Simon Schwartzman, sociólogo

“Sabemos que 85% a 90% dos custos das universidades federais hoje são com despesa de pessoal. Mas é óbvio que sem professores não há universidade. A longo e a médio prazo é possível reduzir as despesas contratando professores em regime de tempo parcial ou os retirando do regime de dedicação exclusiva, sobretudo aqueles que não estão envolvidos em pesquisa. A questão da forma do contrato de trabalho ser por CLT ou RJU não se limita, no entanto, ao aspecto financeiro. As universidades precisam ter condições de contratar pessoas, demitir funcionários, dentro de regras que sejam claras, mas não necessariamente as do funcionalismo público. No mundo inteiro, professores são contratados por universidades para contratos temporários que, ao longo dos anos, podem ser efetivados.

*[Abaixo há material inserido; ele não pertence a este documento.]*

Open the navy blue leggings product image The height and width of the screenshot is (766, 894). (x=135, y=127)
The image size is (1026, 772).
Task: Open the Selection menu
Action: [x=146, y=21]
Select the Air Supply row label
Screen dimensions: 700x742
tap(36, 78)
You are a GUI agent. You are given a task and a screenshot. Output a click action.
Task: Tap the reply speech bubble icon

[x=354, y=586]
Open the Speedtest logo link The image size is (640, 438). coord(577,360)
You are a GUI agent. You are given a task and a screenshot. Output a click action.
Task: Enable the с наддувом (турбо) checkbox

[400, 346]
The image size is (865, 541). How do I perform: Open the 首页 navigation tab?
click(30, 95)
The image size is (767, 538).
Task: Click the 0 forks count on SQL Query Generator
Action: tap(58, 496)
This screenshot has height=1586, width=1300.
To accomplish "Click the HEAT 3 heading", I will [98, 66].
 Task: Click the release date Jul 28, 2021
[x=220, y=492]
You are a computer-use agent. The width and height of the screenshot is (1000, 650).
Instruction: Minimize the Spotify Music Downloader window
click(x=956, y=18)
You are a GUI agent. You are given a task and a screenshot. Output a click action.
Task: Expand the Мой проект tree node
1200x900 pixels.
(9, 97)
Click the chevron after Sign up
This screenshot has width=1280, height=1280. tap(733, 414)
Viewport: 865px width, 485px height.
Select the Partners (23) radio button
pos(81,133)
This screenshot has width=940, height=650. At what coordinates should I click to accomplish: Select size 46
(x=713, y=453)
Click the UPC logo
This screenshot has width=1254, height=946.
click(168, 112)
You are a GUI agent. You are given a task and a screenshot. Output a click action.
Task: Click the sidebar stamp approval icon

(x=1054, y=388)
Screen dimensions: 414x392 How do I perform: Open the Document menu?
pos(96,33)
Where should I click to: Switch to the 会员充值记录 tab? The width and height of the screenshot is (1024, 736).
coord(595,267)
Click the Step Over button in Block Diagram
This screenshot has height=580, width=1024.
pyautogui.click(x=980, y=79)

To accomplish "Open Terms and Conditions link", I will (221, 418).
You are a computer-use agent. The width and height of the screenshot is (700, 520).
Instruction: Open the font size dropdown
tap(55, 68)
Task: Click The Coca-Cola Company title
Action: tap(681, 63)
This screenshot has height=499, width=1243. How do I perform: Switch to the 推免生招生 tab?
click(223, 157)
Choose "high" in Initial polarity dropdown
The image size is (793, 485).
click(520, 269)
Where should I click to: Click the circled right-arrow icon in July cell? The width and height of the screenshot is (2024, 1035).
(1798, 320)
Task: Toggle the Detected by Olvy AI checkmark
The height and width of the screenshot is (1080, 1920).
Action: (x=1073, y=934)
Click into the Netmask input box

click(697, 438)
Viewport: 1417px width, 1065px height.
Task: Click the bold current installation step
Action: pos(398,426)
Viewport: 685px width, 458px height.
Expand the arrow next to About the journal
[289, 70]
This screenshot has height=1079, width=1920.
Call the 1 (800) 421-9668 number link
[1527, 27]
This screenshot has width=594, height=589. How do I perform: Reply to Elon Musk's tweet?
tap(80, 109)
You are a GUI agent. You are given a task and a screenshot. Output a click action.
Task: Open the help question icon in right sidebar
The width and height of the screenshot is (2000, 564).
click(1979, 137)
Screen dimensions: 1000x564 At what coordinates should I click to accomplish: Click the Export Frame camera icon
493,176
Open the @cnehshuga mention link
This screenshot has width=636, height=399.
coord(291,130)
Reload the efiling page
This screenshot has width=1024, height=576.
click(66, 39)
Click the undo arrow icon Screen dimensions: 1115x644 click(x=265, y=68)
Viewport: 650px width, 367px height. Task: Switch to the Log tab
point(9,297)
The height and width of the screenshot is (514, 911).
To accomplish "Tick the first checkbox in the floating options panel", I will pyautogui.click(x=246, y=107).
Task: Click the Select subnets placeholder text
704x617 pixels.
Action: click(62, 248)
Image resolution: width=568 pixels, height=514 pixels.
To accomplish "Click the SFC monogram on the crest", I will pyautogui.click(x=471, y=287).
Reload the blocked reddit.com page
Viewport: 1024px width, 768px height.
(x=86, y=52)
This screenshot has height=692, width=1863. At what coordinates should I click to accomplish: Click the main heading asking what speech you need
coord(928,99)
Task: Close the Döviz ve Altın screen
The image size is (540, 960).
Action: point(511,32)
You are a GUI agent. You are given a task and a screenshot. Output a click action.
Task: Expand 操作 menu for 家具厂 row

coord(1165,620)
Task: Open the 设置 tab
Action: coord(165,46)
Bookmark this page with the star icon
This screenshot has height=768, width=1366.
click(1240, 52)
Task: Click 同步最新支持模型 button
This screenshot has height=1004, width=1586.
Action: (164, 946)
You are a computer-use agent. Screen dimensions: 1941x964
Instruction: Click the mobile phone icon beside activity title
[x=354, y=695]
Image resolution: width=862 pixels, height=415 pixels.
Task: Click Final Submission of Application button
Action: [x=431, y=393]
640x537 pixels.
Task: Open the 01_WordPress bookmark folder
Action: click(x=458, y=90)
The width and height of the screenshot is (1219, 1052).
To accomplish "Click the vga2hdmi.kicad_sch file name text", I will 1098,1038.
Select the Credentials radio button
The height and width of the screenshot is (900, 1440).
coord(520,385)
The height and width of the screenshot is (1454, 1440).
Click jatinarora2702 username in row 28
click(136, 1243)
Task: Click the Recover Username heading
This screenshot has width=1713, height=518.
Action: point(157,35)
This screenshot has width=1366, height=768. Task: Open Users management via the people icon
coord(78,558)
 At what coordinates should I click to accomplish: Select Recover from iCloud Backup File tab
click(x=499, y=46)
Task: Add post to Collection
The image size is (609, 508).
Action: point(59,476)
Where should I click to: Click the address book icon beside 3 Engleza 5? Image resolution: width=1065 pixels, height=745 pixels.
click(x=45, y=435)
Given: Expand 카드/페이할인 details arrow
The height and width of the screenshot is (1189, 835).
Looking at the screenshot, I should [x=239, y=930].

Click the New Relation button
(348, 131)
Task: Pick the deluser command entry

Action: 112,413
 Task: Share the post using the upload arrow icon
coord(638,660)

As instituições deveriam poder contratar pessoas de níveis variados pagando salários diferentes.”

Remi Castioni, Professor da UnB

“Existe uma distorção na premissa de onde o ministro Weintraub partiu. Diferentemente de outros países, no Brasil é um desafio enorme casar ensino e pesquisa. O ministro, com a sinalização de contratação por CLT, quer estabelecer uma trava no gasto de pessoal. O salário de R$ 15 a R$ 20 mil que ele mencionou como parâmetro para sua crítica, no entanto, é o de quem está no final da carreira (de professor universitário). Há um outro problema que engessa a universidade: o professor não pode fazer nada diferente do que a função para a qual foi contratado. A proposta do ministro mudaria isso e, sem mudar a estrutura, não tem como flexibilizar. Um exemplo vitorioso que podemos aproveitar é o da Instituição Catalã de Pesquisa e Estudos Avançados, que atrai pesquisadores de todo o mundo para liderar diferentes áreas com pensamentos diversos, e isso centuplicou a pesquisa na Espanha.”

Thomas Trebat, professor da Universidade Columbia

“Nos Estados Unidos, a estabilidade é garantida pelas universidades a professores que demonstrem excelência em pesquisa e ensino. No sistema ‘tenure’, em geral, mesmo após três a seis anos de experiência do profissional, a estabilidade não está garantida. Destaco que o governo não tem nenhum papel em determinar quem recebe esse benefício. A universidade decide sozinha, com orientação de pares qualificados para avaliar as credenciais acadêmicas do professor. É importante notar que, uma vez que a estabilidade é garantida, o professor não pode ser demitido pela universidade por qualquer motivo relacionado à sua atuação acadêmica. Esse sistema tem uma enorme vantagem: a de permitir que pesquisadores façam seus estudos sem medo de assumir posições impopulares. Isso permite que o debate acadêmico floresça, e novas ideias sejam buscadas. E o sistema de estabilidade protege a liberdade de pesquisa, o que é essencial.”